[inductor] Disable cudagraphs if index_put_ fallback is encountered (#105439)
**TL;DR**: if lowerings.py encounters aten.index_put, it will set V.graph.cudagraphs_okay = False, which will disable cudagraphs. index_put needs to be disabled because it crashes cuda graphs.

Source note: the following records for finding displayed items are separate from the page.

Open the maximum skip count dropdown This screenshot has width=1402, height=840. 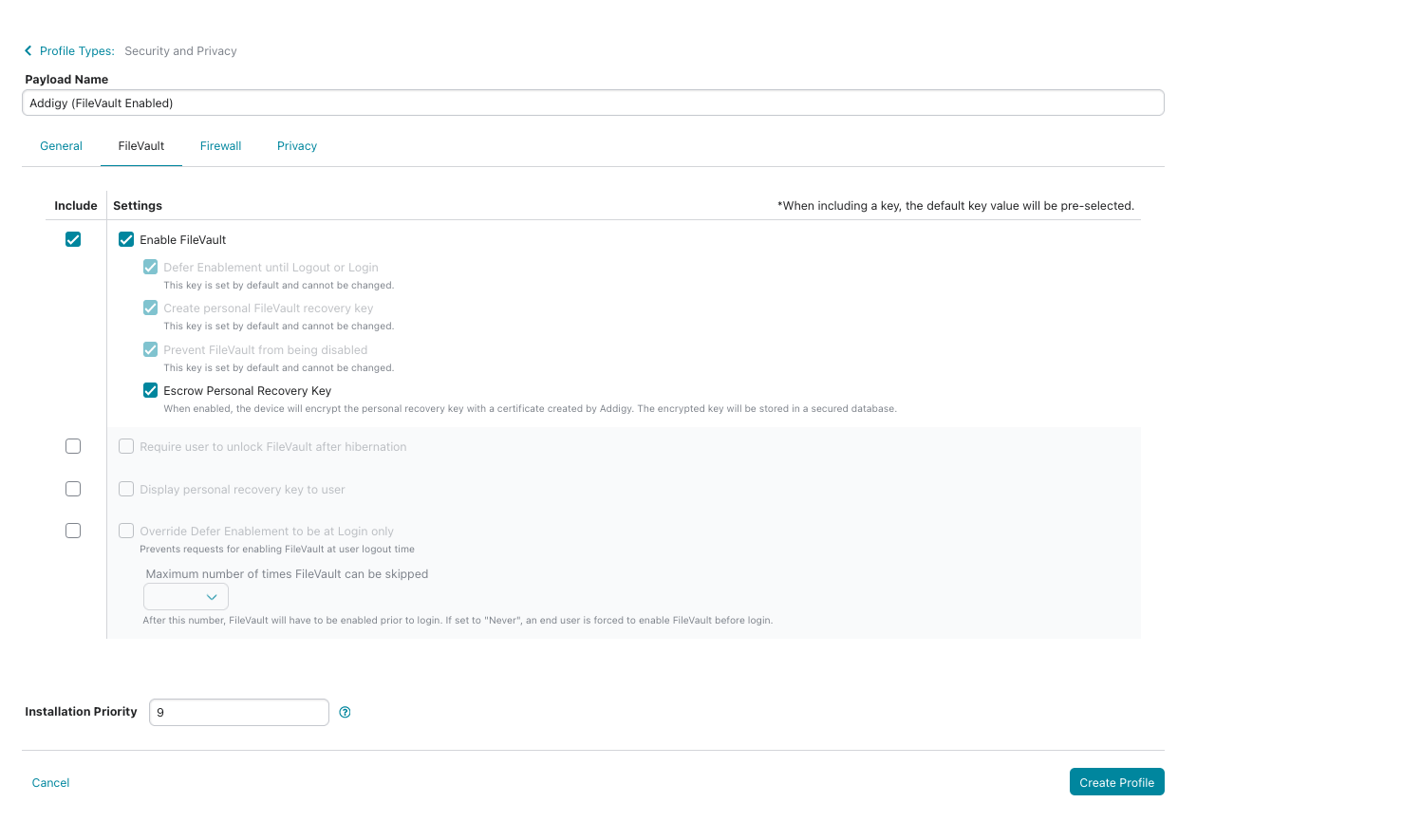[186, 597]
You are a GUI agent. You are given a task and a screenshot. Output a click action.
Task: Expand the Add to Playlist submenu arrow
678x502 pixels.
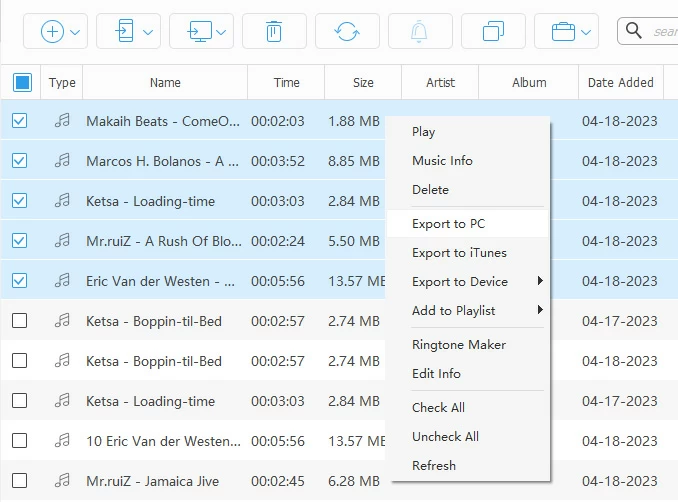click(x=540, y=310)
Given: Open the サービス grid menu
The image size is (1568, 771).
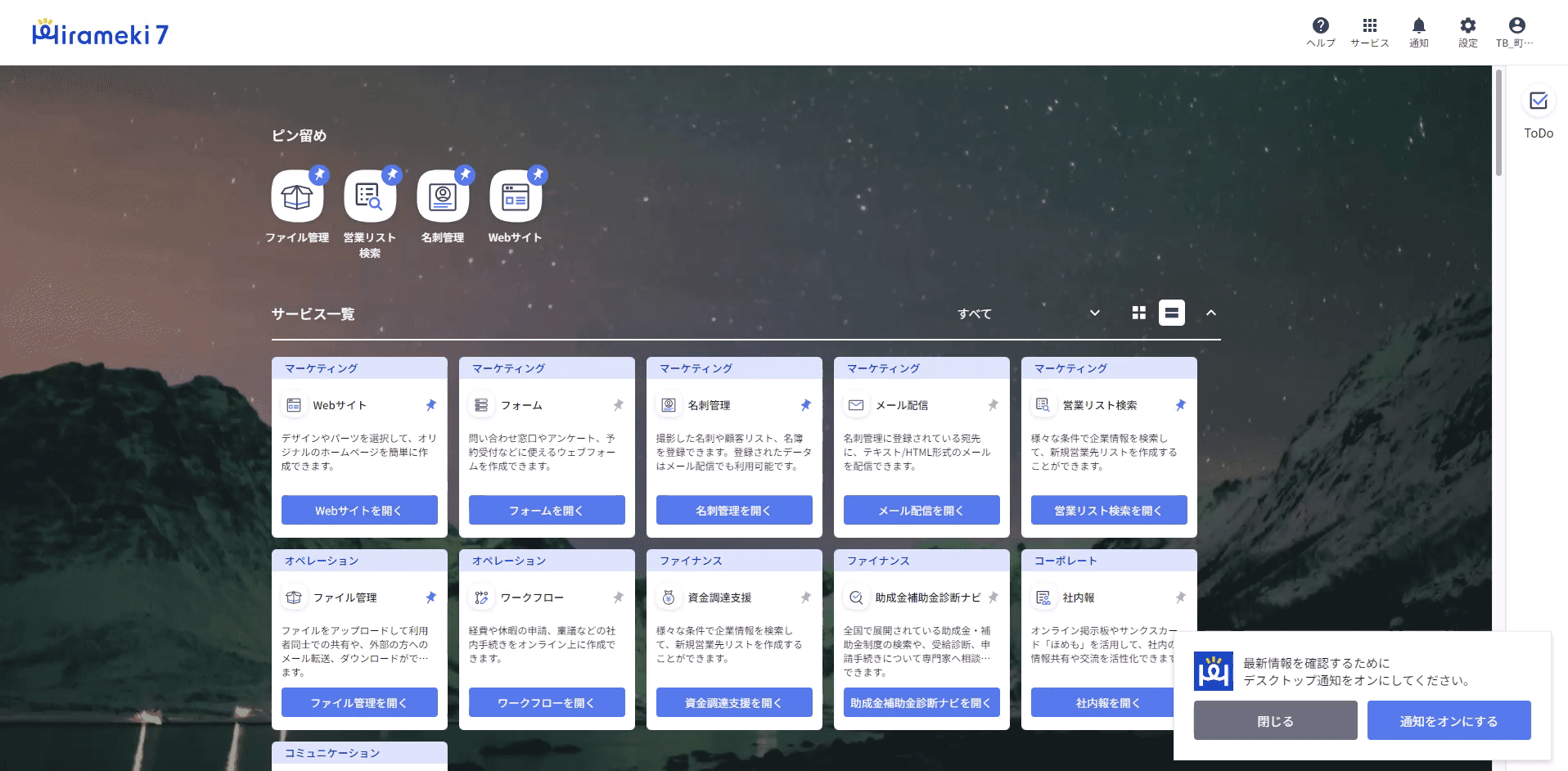Looking at the screenshot, I should pos(1369,26).
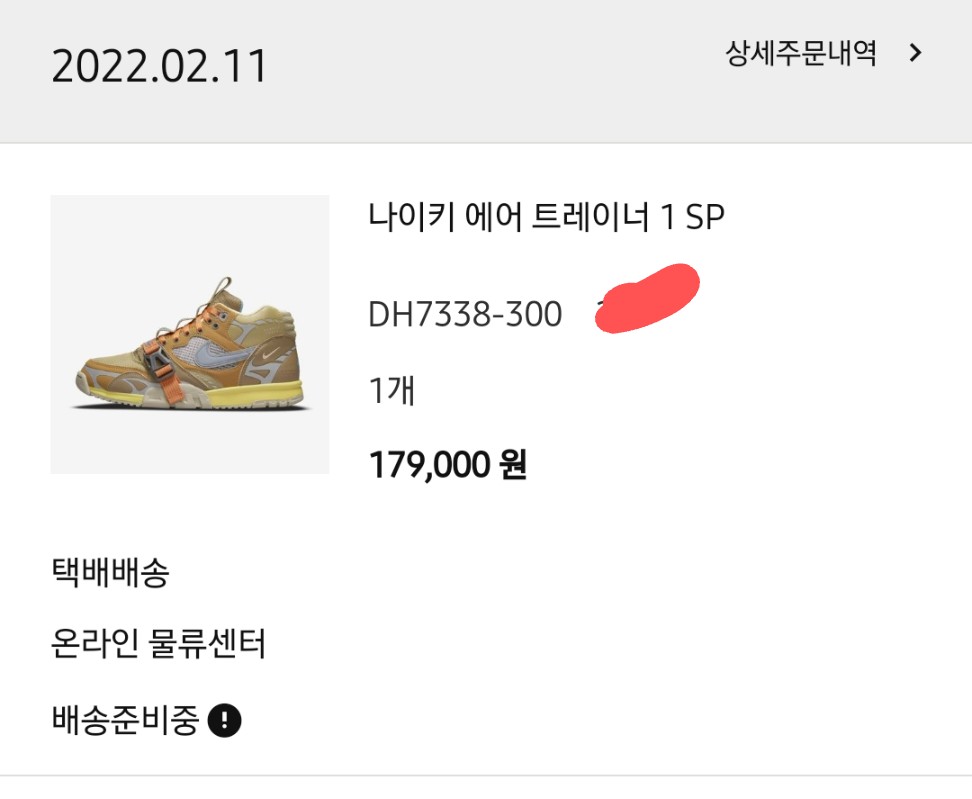The height and width of the screenshot is (799, 972).
Task: Click the small orange Swoosh on the heel
Action: (271, 355)
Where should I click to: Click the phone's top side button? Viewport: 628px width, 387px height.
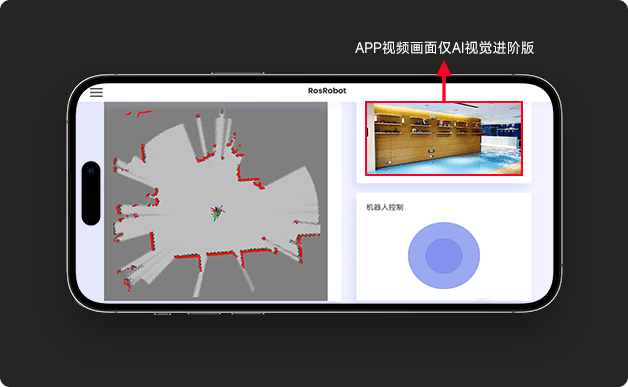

index_put_ fallbacks fail with cuda graphs when `accumulate=True` - likely for the same reason that it fails with deterministic_algorithms_enabled:
https://github.com/pytorch/pytorch/blob/fcb7d4b35821d97142f1c0d8843dae0e98f8e965/aten/src/ATen/native/TensorAdvancedIndexing.cpp#L730
A first attempt was just to expand the scenarios where `index_put_` is one of the disallowed kernels in utils.py: https://github.com/pytorch/pytorch/blob/2fa7d11b64e55b4935dbf60b7e5810cec992bf67/torch/_inductor/utils.py#L436-L438
However this disables cuda graphs in too many scenarios, because index_put doesn't cause issues if it gets fused, it only causes issues if the aten kernel gets called. So in the updated version of this PR, we check for fallbacks in lowerings.py and disable cudagraphs only if a fallback is encountered there.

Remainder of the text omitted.